[Data entries]
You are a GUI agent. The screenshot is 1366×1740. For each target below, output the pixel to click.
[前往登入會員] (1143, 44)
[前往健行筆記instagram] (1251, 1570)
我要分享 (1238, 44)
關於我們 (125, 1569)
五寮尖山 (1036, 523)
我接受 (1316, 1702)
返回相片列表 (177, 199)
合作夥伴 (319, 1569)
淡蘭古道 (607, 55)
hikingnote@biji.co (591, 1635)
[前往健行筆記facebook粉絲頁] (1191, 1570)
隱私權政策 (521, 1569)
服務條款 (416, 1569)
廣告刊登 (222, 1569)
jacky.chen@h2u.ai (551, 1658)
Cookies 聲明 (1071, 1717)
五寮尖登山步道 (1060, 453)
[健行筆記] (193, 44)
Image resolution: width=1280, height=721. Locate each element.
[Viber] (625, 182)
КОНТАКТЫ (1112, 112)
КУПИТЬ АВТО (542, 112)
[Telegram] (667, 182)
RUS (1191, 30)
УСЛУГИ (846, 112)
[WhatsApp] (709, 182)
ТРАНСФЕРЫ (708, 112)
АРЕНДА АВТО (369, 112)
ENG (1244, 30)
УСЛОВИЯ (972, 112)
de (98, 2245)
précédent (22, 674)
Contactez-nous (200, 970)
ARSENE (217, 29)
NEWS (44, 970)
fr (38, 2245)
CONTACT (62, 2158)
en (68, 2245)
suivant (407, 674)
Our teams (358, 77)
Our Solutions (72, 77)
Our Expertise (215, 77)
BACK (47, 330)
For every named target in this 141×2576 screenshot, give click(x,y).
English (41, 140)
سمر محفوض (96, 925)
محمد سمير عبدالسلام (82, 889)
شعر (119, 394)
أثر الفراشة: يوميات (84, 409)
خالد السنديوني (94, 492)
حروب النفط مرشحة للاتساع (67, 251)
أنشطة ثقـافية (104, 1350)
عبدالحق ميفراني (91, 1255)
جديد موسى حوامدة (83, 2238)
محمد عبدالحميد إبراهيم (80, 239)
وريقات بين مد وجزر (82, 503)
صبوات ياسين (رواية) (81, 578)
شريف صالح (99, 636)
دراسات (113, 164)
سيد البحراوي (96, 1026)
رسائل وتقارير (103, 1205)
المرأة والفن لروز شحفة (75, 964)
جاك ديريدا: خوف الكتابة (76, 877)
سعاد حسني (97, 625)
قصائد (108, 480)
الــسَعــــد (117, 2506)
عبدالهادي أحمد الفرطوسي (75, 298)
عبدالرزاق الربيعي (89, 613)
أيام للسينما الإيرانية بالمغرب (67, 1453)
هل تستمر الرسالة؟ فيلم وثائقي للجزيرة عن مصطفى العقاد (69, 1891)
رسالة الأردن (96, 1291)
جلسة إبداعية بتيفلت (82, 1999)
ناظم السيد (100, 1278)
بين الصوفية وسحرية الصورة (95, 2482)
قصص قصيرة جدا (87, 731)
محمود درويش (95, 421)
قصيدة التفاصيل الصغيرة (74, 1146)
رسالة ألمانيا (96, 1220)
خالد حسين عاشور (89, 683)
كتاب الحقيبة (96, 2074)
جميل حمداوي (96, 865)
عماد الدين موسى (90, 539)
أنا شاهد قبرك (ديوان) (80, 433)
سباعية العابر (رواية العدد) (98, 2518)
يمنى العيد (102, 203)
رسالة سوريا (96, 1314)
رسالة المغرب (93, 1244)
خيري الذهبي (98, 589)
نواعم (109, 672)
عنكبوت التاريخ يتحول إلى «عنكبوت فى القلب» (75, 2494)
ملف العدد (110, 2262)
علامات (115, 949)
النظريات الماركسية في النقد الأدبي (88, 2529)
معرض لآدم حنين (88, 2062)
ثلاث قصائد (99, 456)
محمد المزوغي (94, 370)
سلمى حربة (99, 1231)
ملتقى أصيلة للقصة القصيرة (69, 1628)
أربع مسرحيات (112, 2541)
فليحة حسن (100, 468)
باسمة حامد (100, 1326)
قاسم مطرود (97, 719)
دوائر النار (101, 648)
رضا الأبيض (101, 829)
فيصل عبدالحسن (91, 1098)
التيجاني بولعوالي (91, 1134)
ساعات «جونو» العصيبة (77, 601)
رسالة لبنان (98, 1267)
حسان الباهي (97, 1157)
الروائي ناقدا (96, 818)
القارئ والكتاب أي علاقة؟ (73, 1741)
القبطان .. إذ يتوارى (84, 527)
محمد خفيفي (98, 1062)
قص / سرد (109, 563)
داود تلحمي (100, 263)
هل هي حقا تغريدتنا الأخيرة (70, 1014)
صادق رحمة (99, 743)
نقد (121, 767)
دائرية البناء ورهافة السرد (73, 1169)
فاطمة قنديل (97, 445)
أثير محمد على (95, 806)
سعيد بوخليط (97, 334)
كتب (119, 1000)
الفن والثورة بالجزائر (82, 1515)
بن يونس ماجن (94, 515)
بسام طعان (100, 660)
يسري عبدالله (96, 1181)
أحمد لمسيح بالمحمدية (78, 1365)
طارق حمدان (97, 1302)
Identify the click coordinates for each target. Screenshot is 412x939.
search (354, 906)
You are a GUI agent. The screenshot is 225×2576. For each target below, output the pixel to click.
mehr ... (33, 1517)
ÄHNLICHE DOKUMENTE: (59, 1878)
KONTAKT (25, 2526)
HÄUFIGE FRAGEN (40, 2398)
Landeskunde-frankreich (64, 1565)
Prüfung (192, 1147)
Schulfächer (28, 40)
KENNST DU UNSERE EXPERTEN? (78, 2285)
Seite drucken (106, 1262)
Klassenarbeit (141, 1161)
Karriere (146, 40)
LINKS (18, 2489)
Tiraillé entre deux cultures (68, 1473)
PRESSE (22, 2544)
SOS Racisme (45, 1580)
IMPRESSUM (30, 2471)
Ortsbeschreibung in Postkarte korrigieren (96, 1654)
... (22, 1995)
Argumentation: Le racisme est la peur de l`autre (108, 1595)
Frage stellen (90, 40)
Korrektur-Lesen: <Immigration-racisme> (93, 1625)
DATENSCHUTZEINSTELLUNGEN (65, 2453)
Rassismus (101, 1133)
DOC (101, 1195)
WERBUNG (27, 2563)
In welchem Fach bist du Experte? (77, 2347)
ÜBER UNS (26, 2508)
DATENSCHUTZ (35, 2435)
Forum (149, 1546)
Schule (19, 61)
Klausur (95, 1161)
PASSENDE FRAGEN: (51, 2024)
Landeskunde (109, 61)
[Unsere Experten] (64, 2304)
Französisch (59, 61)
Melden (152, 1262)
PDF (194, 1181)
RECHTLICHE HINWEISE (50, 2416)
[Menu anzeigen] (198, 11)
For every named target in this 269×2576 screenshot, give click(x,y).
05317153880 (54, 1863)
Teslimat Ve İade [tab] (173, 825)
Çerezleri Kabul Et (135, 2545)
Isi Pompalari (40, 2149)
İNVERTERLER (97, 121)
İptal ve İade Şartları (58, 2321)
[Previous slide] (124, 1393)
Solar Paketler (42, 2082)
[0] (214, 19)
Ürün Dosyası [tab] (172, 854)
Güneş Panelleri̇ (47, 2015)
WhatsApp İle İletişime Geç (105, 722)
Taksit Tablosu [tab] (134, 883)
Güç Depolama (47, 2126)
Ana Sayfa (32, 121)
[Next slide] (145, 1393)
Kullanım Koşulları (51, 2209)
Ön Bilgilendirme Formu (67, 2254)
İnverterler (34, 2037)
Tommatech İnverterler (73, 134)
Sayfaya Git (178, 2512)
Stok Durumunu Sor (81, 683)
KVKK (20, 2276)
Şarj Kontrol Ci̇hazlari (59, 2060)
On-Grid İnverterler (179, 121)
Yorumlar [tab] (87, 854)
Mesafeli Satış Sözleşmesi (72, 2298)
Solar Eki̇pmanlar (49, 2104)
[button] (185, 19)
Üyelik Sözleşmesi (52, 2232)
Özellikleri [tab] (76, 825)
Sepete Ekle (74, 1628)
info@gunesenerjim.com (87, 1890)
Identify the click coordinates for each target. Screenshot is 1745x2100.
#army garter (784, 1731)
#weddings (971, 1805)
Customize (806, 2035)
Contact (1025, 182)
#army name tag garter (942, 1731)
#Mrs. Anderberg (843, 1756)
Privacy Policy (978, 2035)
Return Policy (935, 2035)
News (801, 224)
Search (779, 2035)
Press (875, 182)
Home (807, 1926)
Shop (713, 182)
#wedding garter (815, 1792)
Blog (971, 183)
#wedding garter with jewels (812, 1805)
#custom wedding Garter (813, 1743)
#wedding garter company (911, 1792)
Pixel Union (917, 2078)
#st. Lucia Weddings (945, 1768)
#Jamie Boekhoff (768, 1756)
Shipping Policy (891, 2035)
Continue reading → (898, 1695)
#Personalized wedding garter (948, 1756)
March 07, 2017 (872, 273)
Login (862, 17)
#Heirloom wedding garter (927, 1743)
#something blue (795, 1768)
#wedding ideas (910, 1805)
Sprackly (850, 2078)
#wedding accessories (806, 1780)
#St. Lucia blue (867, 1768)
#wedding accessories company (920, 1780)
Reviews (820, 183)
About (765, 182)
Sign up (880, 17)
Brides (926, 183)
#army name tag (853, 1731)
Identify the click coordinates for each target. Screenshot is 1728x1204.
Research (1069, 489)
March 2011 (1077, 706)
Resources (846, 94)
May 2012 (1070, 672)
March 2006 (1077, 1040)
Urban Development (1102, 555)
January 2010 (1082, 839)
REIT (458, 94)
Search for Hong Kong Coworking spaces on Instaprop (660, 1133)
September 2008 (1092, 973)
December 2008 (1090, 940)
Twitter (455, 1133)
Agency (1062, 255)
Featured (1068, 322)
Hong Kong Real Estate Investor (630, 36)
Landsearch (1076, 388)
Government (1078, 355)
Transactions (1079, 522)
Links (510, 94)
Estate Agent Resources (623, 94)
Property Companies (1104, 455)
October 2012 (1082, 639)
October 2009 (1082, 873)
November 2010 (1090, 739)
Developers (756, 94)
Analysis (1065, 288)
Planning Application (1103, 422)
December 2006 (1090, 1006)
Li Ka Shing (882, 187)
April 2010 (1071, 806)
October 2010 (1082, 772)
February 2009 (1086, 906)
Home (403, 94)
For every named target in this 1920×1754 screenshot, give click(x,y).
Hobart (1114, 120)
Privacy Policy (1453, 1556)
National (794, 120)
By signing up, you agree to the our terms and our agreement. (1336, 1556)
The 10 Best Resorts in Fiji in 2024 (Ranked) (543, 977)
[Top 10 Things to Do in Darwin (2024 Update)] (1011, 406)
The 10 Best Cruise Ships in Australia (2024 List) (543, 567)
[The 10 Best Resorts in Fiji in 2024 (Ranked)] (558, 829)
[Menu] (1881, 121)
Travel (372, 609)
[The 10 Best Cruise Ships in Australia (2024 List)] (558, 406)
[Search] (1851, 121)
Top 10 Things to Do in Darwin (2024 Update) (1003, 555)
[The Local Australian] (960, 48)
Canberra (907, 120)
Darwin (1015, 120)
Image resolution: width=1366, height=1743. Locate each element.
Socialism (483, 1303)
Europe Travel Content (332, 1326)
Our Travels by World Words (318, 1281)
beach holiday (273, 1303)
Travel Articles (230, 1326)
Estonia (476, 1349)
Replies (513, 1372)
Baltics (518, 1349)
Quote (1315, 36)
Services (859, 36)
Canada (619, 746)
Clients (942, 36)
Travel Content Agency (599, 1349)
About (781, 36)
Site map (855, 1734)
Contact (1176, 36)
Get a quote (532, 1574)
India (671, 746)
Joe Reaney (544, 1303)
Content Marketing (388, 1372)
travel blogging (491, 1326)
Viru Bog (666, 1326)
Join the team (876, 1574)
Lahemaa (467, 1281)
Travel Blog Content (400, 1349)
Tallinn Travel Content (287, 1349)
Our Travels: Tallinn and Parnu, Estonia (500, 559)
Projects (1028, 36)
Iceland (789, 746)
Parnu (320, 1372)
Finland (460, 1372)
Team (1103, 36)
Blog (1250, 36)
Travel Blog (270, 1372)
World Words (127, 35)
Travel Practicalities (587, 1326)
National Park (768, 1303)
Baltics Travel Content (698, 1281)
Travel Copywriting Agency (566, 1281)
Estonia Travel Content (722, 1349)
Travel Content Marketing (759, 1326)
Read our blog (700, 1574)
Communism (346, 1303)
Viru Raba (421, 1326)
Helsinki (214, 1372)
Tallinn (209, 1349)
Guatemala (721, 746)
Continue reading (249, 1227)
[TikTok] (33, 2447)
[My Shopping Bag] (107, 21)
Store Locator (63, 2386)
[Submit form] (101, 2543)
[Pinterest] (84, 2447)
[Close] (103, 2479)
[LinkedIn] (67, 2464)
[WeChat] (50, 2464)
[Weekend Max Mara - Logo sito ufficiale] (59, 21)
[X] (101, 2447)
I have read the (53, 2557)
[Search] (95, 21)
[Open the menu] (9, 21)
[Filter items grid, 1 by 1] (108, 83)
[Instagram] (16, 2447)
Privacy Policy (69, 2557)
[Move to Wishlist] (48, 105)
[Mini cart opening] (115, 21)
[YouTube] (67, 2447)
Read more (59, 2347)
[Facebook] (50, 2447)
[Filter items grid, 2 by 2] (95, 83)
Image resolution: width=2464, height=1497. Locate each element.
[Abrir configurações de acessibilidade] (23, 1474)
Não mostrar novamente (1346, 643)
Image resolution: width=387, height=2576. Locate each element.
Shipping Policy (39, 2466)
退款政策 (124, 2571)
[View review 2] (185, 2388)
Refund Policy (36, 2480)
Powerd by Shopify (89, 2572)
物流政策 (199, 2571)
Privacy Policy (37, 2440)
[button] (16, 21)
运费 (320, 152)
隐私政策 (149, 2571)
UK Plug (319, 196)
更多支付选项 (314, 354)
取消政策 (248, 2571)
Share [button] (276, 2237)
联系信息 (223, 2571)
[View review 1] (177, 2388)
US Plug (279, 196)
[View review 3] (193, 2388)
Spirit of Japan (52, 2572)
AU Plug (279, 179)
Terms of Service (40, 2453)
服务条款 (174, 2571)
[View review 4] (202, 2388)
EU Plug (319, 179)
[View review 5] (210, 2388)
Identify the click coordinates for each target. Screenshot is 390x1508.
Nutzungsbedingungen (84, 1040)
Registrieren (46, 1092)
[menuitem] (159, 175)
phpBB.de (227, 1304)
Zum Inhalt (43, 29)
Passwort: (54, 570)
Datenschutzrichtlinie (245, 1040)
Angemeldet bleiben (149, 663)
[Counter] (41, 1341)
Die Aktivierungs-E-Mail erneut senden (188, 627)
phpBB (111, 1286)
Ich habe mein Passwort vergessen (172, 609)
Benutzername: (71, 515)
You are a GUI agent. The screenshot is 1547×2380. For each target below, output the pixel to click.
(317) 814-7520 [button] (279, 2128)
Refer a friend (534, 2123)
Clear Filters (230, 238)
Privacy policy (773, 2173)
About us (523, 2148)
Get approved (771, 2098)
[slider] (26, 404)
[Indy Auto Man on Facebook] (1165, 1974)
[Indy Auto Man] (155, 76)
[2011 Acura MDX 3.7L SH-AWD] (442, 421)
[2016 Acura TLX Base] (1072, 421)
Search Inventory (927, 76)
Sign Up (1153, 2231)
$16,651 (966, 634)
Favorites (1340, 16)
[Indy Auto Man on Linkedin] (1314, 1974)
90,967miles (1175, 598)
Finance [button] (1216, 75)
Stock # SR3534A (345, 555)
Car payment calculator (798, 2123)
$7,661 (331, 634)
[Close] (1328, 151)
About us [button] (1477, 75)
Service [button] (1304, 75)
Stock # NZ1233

> Action item: The lines to extract from the data above begin with the line containing "#Heirloom wedding garter (927, 1743)" and end with the line containing "Site map (855, 1734)". Extract them exactly, including both.

> Exercise solution:
#Heirloom wedding garter (927, 1743)
#something blue (795, 1768)
#wedding ideas (910, 1805)
Sprackly (850, 2078)
#wedding accessories (806, 1780)
#St. Lucia blue (867, 1768)
#wedding accessories company (920, 1780)
Reviews (820, 183)
About (765, 182)
Sign up (880, 17)
Brides (926, 183)
#army name tag (853, 1731)
Identify the click coordinates for each target. Screenshot is 1728x1204.
Research (1069, 489)
March 2011 (1077, 706)
Resources (846, 94)
May 2012 (1070, 672)
March 2006 (1077, 1040)
Urban Development (1102, 555)
January 2010 (1082, 839)
REIT (458, 94)
Search for Hong Kong Coworking spaces on Instaprop (660, 1133)
September 2008 (1092, 973)
December 2008 (1090, 940)
Twitter (455, 1133)
Agency (1062, 255)
Featured (1068, 322)
Hong Kong Real Estate Investor (630, 36)
Landsearch (1076, 388)
Government (1078, 355)
Transactions (1079, 522)
Links (510, 94)
Estate Agent Resources (623, 94)
Property Companies (1104, 455)
October 2012 (1082, 639)
October 2009 (1082, 873)
November 2010 (1090, 739)
Developers (756, 94)
Analysis (1065, 288)
Planning Application (1103, 422)
December 2006 (1090, 1006)
Li Ka Shing (882, 187)
April 2010 (1071, 806)
October 2010 (1082, 772)
February 2009 (1086, 906)
Home (403, 94)
For every named target in this 1920×1754 screenshot, give click(x,y).
Hobart (1114, 120)
Privacy Policy (1453, 1556)
National (794, 120)
By signing up, you agree to the our terms and our agreement. (1336, 1556)
The 10 Best Resorts in Fiji in 2024 (Ranked) (543, 977)
[Top 10 Things to Do in Darwin (2024 Update)] (1011, 406)
The 10 Best Cruise Ships in Australia (2024 List) (543, 567)
[The 10 Best Resorts in Fiji in 2024 (Ranked)] (558, 829)
[Menu] (1881, 121)
Travel (372, 609)
[The 10 Best Cruise Ships in Australia (2024 List)] (558, 406)
[Search] (1851, 121)
Top 10 Things to Do in Darwin (2024 Update) (1003, 555)
[The Local Australian] (960, 48)
Canberra (907, 120)
Darwin (1015, 120)
Image resolution: width=1366, height=1743. Locate each element.
Socialism (483, 1303)
Europe Travel Content (332, 1326)
Our Travels by World Words (318, 1281)
beach holiday (273, 1303)
Travel Articles (230, 1326)
Estonia (476, 1349)
Replies (513, 1372)
Baltics (518, 1349)
Quote (1315, 36)
Services (859, 36)
Canada (619, 746)
Clients (942, 36)
Travel Content Agency (599, 1349)
About (781, 36)
Site map (855, 1734)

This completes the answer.